In questo scenario l’azienda ospedaliera universitaria integrata di Verona ha usufruito delle innovazioni derivate dalla partecipazione dell’università all’Icgc, riuscendo a introdurre tempestivamente metodiche diagnostiche molecolari innovative sin dal 2014. L’Aoui ha dato il proprio contributo in questi anni attraverso la costituzione di gruppi oncologici multidisciplinari, costituiti da specialisti di numerose discipline (oncologia, chirurgia, radiologia, anatomia patologica, gastroenterologia ed endocrinologia) che lavorano in maniera fortemente integrata e coordinata per una presa in carico globale dei pazienti affetti da neoplasia.
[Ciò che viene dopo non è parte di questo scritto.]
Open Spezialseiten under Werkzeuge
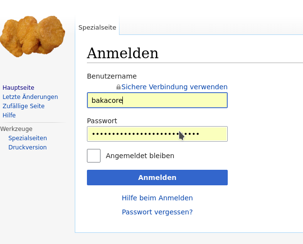This screenshot has height=244, width=303. [x=28, y=138]
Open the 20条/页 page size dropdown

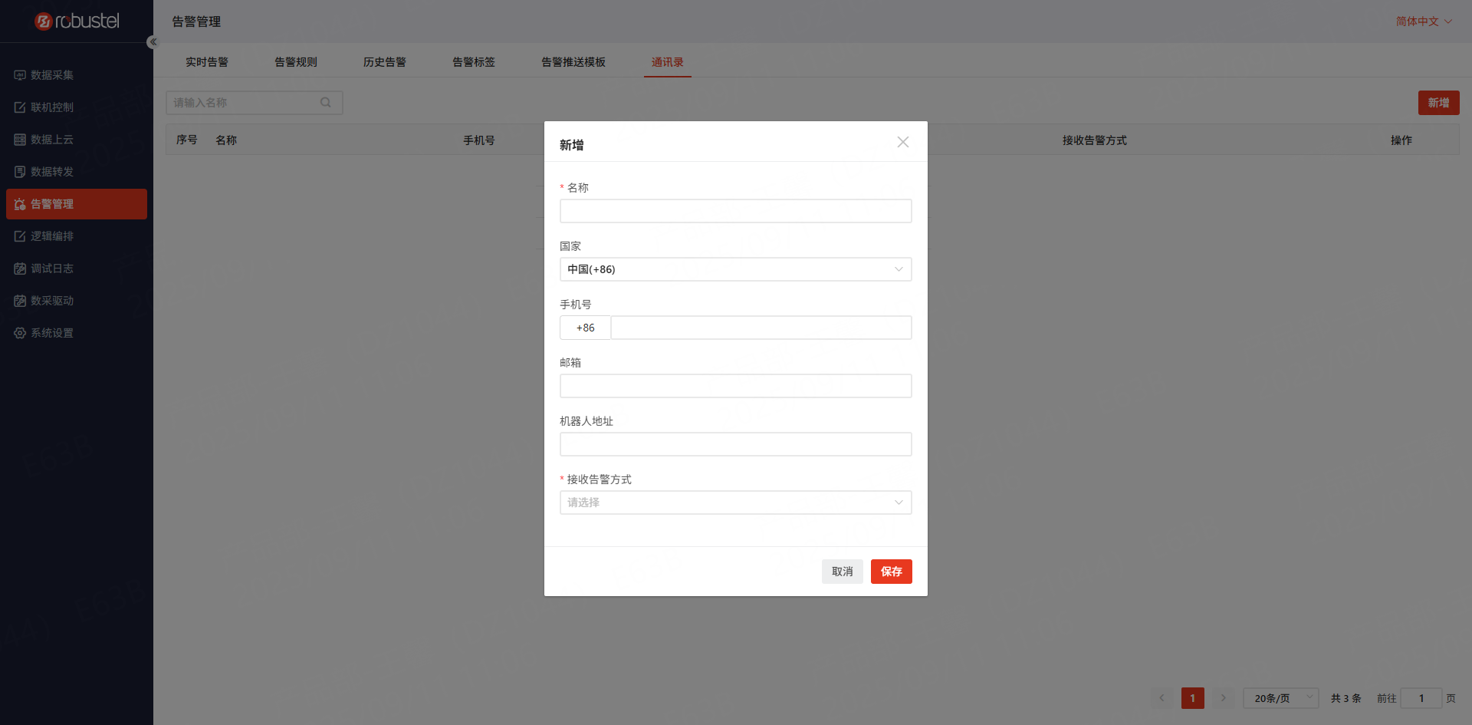coord(1280,698)
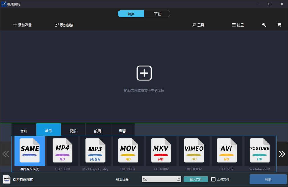Open the 設置 settings menu
This screenshot has width=288, height=187.
[238, 25]
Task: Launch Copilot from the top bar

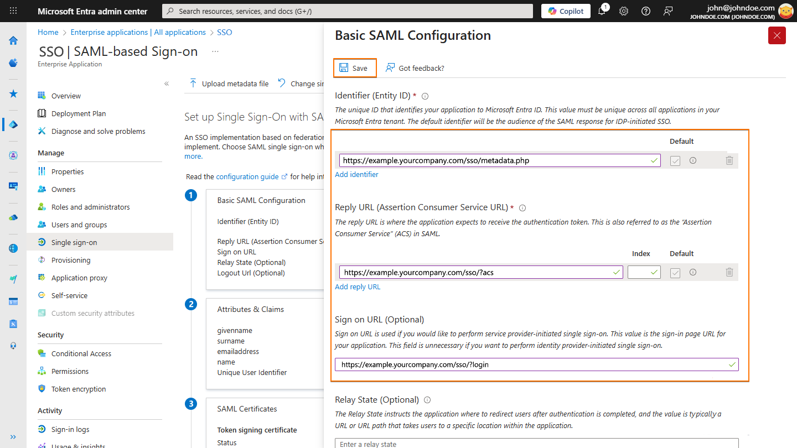Action: (x=566, y=11)
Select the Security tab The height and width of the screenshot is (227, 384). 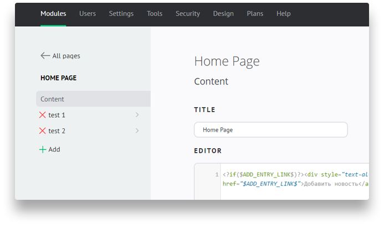188,13
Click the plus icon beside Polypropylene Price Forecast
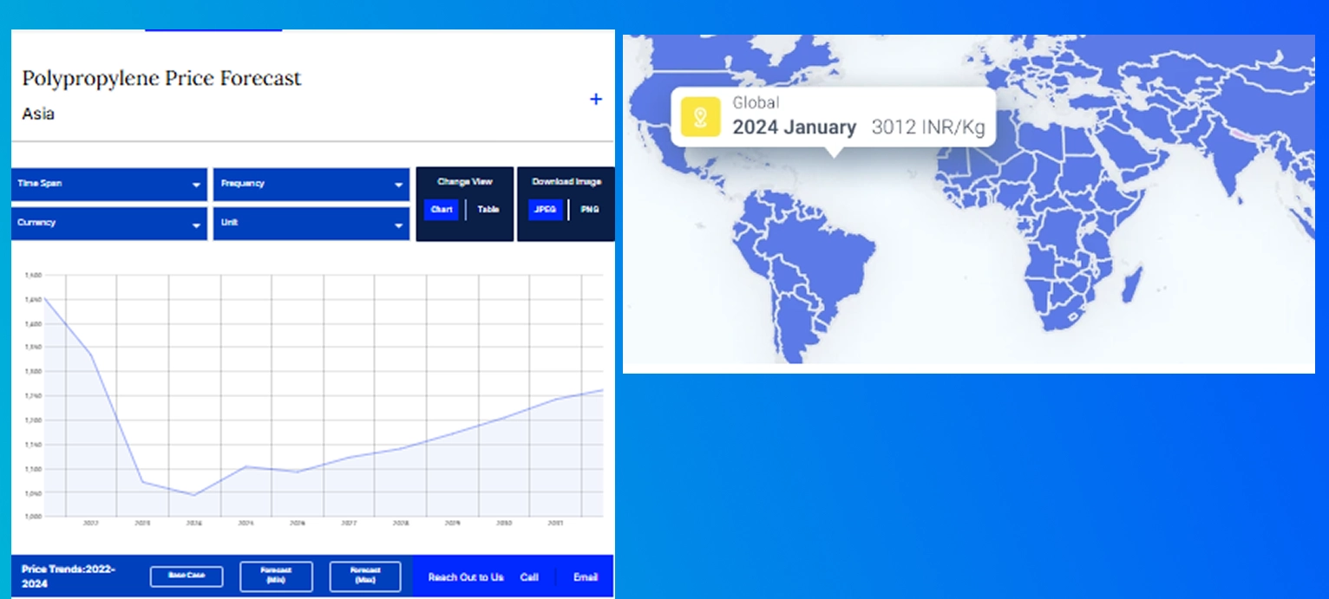The width and height of the screenshot is (1329, 599). (x=595, y=100)
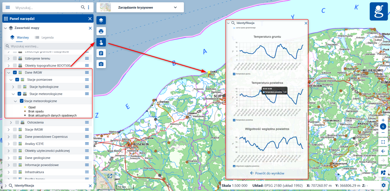Activate the identify feature tool
Image resolution: width=390 pixels, height=191 pixels.
click(101, 42)
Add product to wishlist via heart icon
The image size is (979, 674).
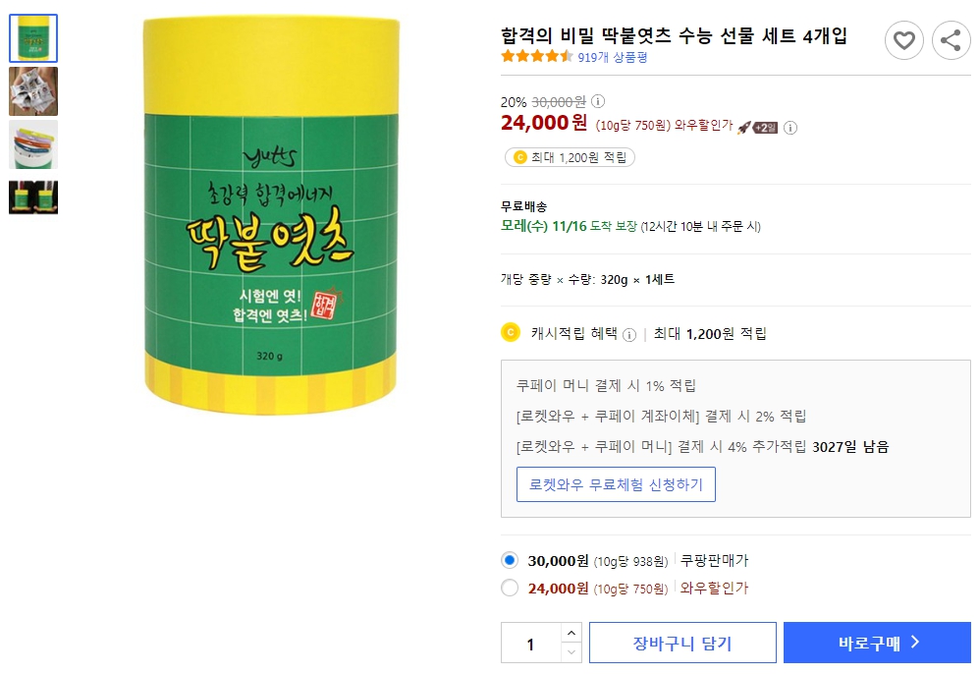point(904,40)
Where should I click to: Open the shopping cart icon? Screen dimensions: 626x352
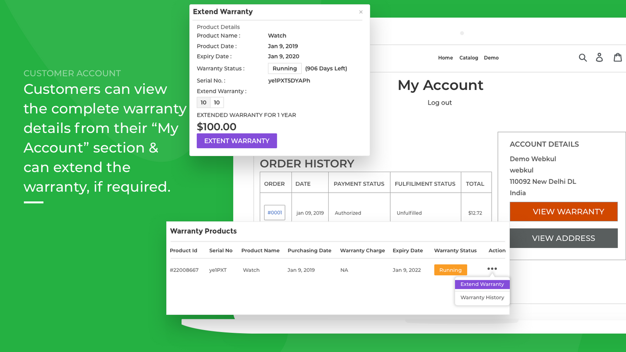click(618, 57)
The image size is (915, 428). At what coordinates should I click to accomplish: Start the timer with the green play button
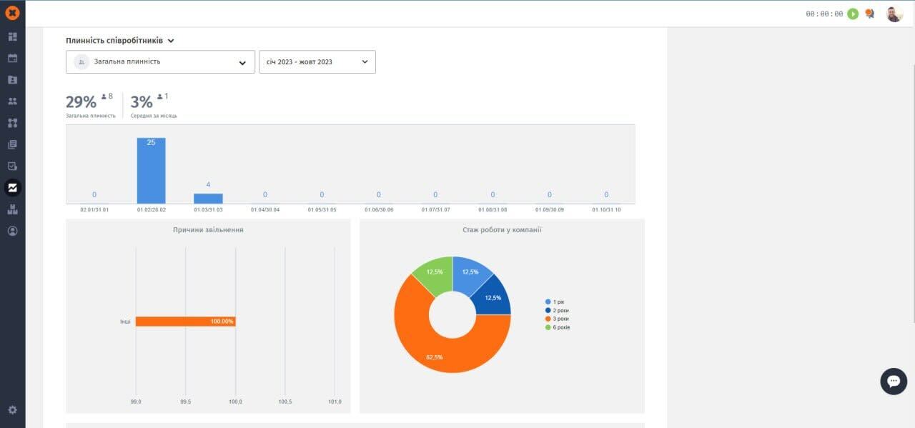[853, 14]
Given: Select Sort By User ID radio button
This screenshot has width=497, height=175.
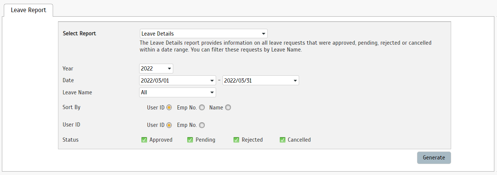Looking at the screenshot, I should (169, 107).
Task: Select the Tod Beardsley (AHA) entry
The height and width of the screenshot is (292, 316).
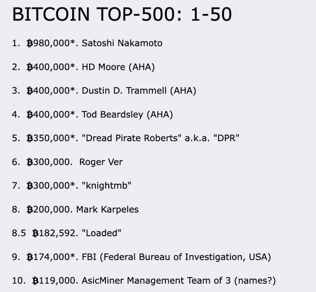Action: pyautogui.click(x=126, y=115)
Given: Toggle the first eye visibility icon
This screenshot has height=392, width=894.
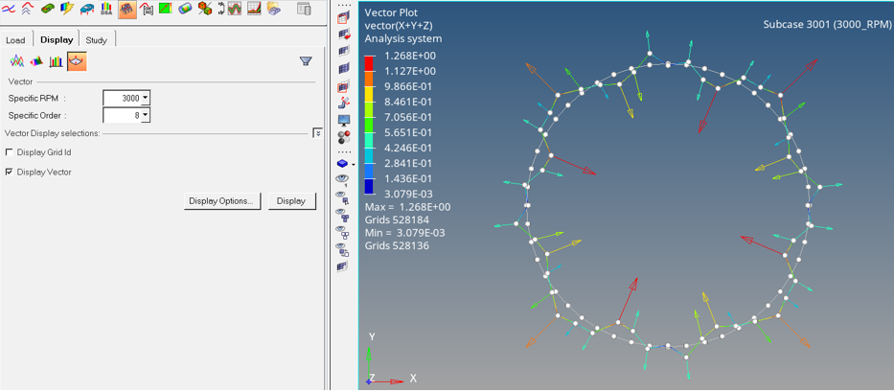Looking at the screenshot, I should tap(342, 179).
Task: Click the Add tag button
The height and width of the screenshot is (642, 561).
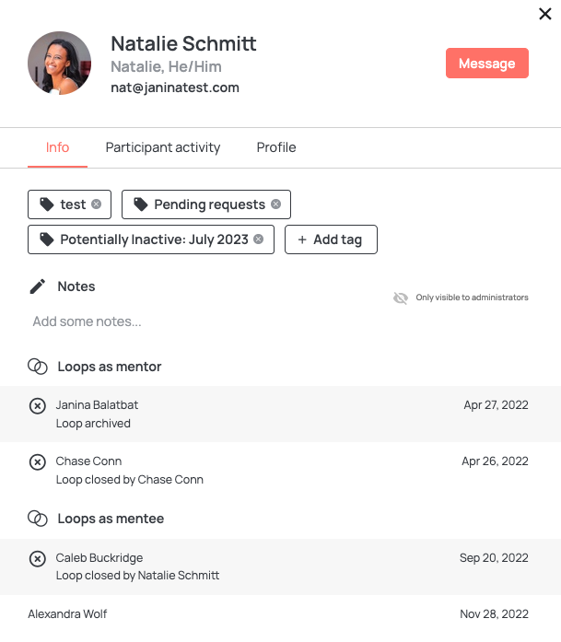Action: tap(331, 239)
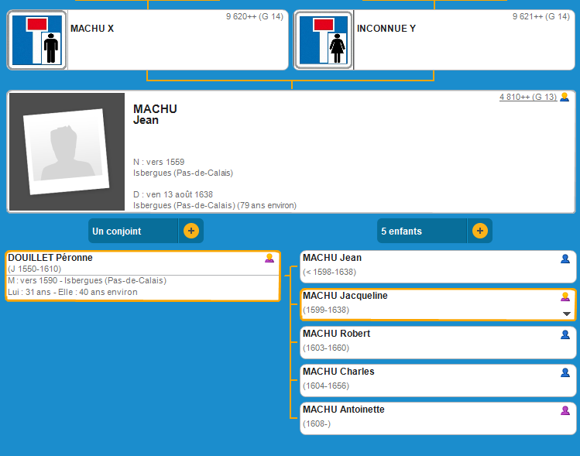Click blue person icon on first child MACHU Jean
The width and height of the screenshot is (580, 456).
[x=565, y=259]
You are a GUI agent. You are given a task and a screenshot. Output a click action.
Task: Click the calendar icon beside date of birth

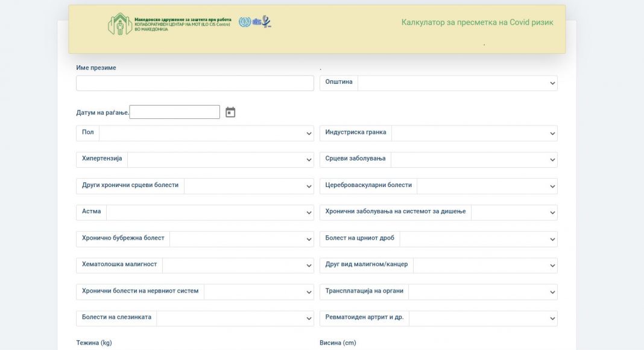(x=230, y=112)
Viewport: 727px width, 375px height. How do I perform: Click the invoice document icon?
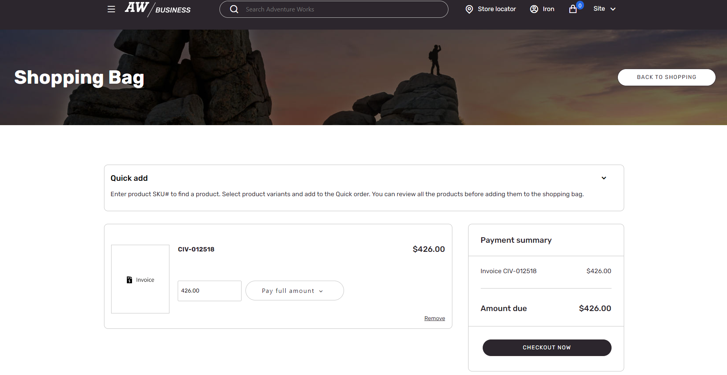pyautogui.click(x=129, y=280)

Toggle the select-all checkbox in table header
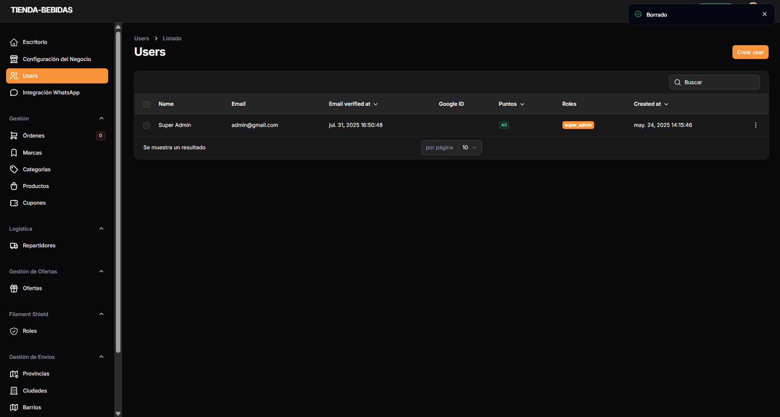[x=147, y=105]
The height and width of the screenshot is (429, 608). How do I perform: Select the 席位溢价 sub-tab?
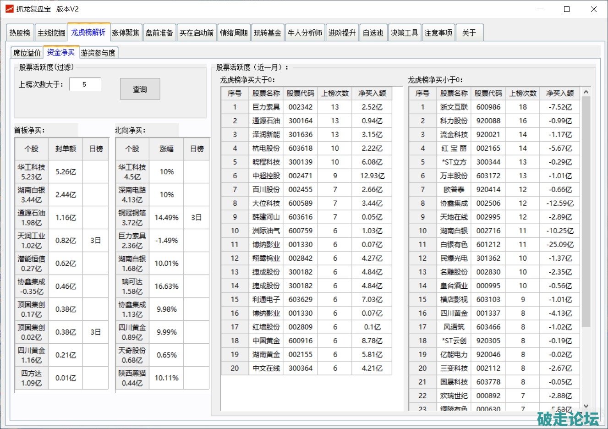click(x=27, y=53)
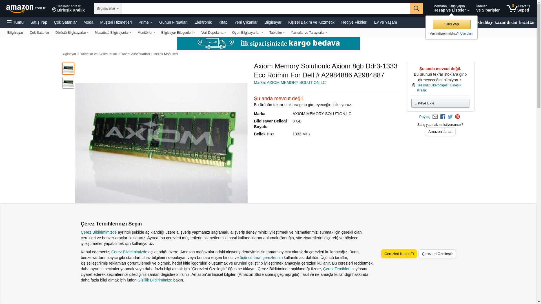Open the Elektronik menu item
541x304 pixels.
(203, 22)
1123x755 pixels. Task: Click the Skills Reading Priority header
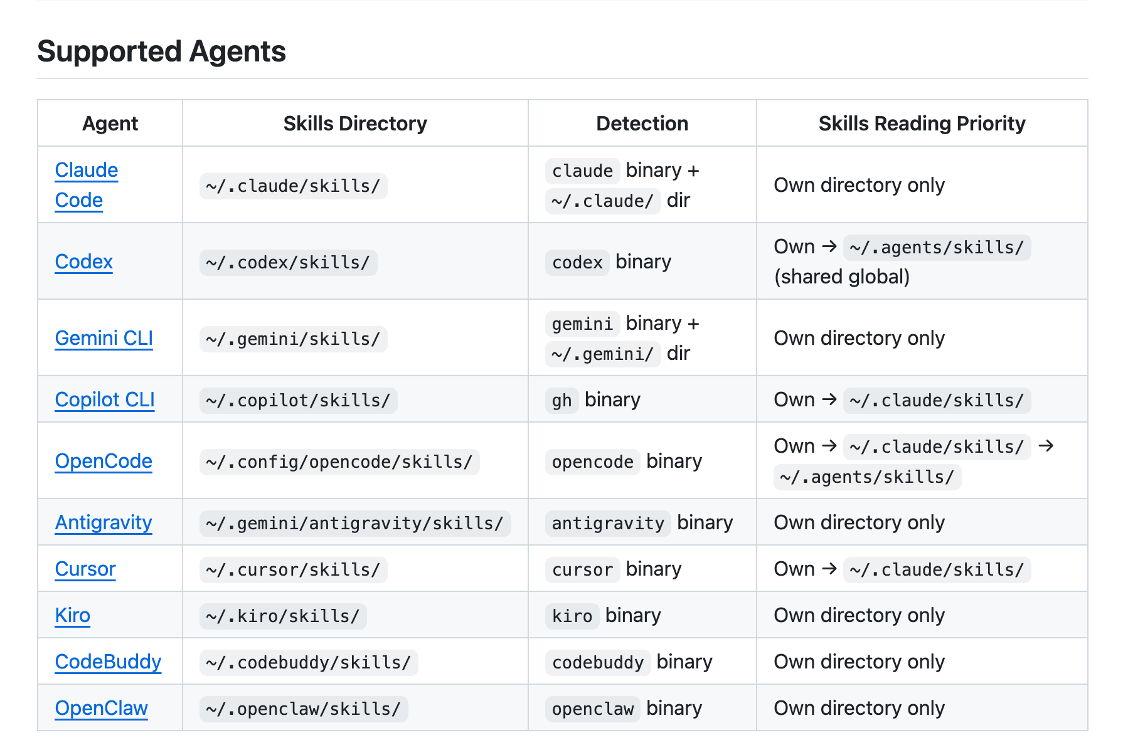[x=922, y=124]

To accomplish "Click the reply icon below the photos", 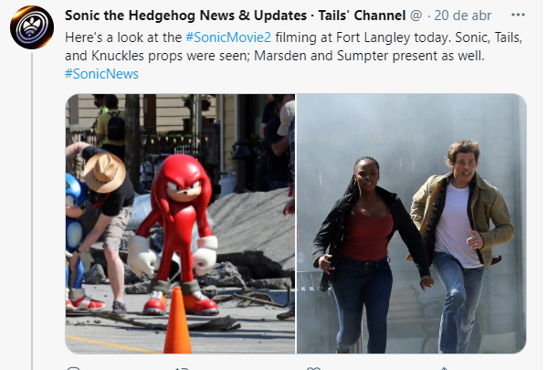I will click(74, 368).
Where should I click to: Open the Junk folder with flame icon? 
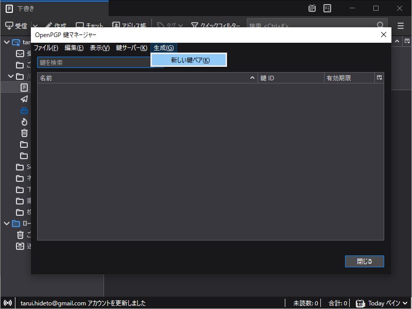[x=23, y=122]
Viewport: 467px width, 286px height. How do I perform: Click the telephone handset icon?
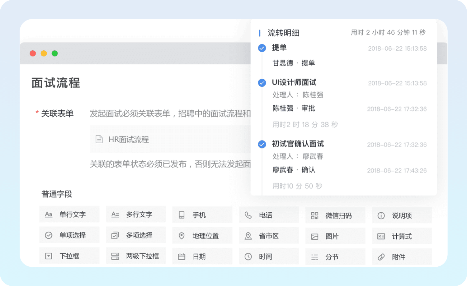point(248,215)
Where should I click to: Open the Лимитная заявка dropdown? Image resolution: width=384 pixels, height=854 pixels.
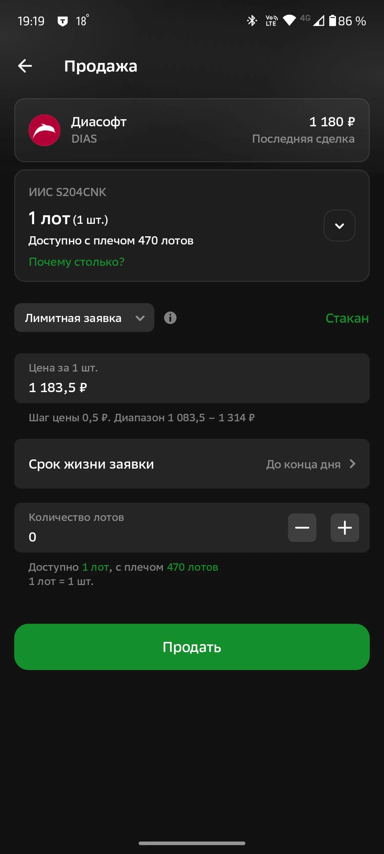point(84,318)
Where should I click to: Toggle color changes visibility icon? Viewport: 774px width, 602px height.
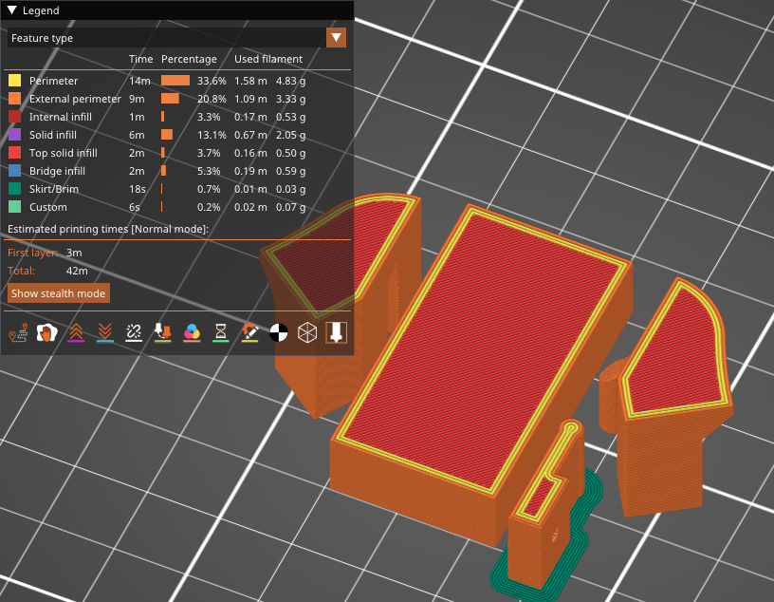(192, 332)
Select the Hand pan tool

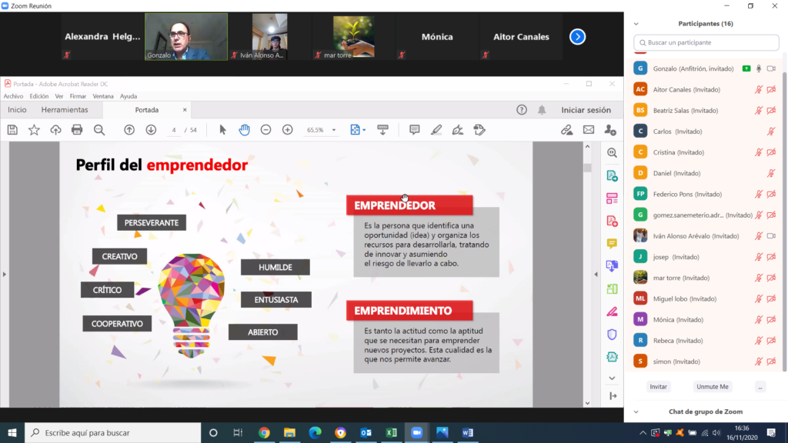pyautogui.click(x=244, y=130)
“Un ringraziamento particolare va rivolto ai pazienti che hanno permesso l’utilizzo dei loro materiali biologici ai fini della creazione della biobanca – sottolinea Rita Lawlor – dando così un contributo essenziale a questa importante ricerca e a questo evento storico”.

A rendere possibile lo studio è stato il finanziamento del Miur al Centro Arc-Net, che ha permesso l’entrata dell’Italia nel Consorzio Internazionale del Genoma del Cancro (Icgc) nel 2010, della fondazione Airc per la ricerca sul cancro, e l’ulteriore importante sostegno del Ministero della Salute attraverso la Fondazione italiana per lo studio delle malattie del pancreas (Fimp).

SVILUPPI

Partendo dalle mappe genomiche tracciate oggi, il Consorzio internazionale genoma del cancro ha lanciato la seconda fase della ricerca che consiste nella realizzazione del progetto denominato Argo, che sta per “Accelerating research in genomic oncology” (Icgc-Argo), volto ad accelerare la ricerca in oncologia genomica. Il centro Arc-Net è tra i fondatori del consorzio Icgc-Argo, e Rita Lawlor è membro del comitato di gestione (management committee) e del gruppo di lavoro sull’etica, politiche e governance.

Il progetto mira ad utilizzare nuovi test molecolari disegnati e messi a punto nell’ambito del consorzio, in modo da offrire ai pazienti un più ampio spettro di possibilità terapeutiche rispetto a quanto possibile oggi. Questa seconda fase del progetto prevede l’organizzazione di sperimentazioni cliniche internazionali utilizzando farmaci di nuova generazione nonché farmaci già in uso sulla base delle indicazioni delle anomalie molecolari presenti nel tumore dei singoli pazienti.

Il centro Arc-Net, capofila del contributo italiano nel Consorzio Icgc-Argo, si sta adoperando per creare una rete di centri di eccellenza in oncologia, cui partecipano già l’Istituto oncologico veneto, l’Istituto nazionale tumori di Milano, l’Istituto nazionale tumori “Regina Elena” di Roma, l’Istituto nazionale tumori “Pascale” di Napoli e il Policlinico universitario “Agostino Gemelli” di Roma.